Les images parlent d’elles-mêmes : maisons englouties, cultures détruites, épidémies en embuscade. Un cercle vicieux où la précarité économique nourrit la destruction environnementale qui aggrave la pauvreté. La province de la Tshopo paie cash l’absence de rigueur dans l’application des lois environnementales RDC.
Pourtant, des lueurs d’espoir percent. Moïse Achaotema de la Coordination provinciale de l’environnement promet un « changement de logiciel ». Reste à traduire ces engagements en actes concrets : multiplication des contrôles sur le terrain, sanctions exemplaires contre les pollueurs, implication réelle des chefs locaux dans les processus décisionnels.

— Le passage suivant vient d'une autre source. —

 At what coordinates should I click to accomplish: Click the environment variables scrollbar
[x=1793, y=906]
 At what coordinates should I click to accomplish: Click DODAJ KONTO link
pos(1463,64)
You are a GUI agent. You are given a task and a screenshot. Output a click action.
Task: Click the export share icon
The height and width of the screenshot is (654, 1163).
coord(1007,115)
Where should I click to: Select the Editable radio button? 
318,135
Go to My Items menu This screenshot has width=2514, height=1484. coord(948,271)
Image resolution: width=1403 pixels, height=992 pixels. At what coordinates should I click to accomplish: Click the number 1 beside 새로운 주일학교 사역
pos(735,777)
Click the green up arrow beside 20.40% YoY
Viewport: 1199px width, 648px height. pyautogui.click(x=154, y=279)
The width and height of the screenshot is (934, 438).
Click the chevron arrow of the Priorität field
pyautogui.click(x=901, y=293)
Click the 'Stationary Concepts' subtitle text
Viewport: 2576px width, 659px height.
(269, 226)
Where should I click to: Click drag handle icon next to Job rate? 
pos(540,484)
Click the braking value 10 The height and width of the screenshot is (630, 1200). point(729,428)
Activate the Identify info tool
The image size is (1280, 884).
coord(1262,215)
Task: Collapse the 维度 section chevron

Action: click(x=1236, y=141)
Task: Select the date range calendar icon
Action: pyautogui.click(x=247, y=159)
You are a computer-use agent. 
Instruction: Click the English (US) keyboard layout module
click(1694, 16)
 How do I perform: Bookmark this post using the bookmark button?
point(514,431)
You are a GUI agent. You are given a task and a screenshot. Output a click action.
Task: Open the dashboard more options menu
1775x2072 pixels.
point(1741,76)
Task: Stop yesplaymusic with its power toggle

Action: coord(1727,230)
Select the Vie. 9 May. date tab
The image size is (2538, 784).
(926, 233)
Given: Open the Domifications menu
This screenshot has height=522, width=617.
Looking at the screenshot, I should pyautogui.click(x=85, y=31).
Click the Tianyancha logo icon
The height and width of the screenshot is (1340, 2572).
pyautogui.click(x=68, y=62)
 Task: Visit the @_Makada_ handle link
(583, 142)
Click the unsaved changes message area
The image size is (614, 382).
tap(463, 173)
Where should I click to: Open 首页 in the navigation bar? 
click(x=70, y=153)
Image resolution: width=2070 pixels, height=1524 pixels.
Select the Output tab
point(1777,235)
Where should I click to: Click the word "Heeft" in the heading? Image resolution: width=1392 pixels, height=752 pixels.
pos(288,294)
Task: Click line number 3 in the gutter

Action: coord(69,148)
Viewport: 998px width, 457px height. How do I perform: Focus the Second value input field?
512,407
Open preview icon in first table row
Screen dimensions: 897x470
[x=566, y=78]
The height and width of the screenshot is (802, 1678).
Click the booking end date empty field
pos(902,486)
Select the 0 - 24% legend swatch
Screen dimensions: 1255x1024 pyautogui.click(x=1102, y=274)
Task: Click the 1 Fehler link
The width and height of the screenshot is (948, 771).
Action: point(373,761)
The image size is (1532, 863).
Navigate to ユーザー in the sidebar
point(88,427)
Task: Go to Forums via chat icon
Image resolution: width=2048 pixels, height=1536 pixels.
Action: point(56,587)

L’enjeu dépasse la simple réglementation. Il s’agit ni plus ni moins de redéfinir notre rapport au vivant. Les études d’impact environnemental ne doivent plus être perçues comme une formalité administrative, mais comme un outil de survie. Les communautés locales de Kisangani, premières victimes mais aussi dépositaires d’un savoir ancestral, pourraient bien tenir la clé de cette renaissance écologique.
La balle est désormais dans le camp des autorités. Verront-elles dans la catastrophe annoncée une opportunité de tourner enfin la page des exploitations sauvages ? Une certitude s’impose : le compte à rebours climatique ne s’arrêtera pas aux portes de la Tshopo.